**Stored items from a collection**:
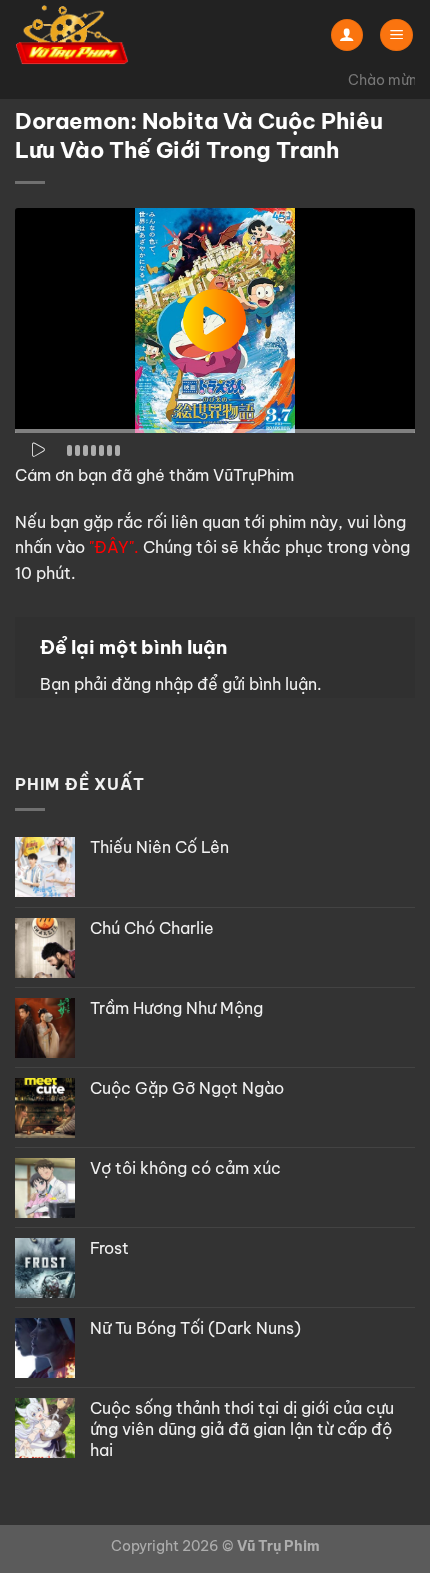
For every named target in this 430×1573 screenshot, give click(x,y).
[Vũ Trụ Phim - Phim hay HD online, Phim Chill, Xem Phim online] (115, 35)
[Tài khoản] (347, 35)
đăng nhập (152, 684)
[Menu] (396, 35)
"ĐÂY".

**WHAT TO PRODUCE**:
Each line from the one containing "[Vũ Trụ Phim" to the last line above must be returned exactly, and no line outside that range.

**YOUR SOLUTION**:
[Vũ Trụ Phim - Phim hay HD online, Phim Chill, Xem Phim online] (115, 35)
[Tài khoản] (347, 35)
đăng nhập (152, 684)
[Menu] (396, 35)
"ĐÂY".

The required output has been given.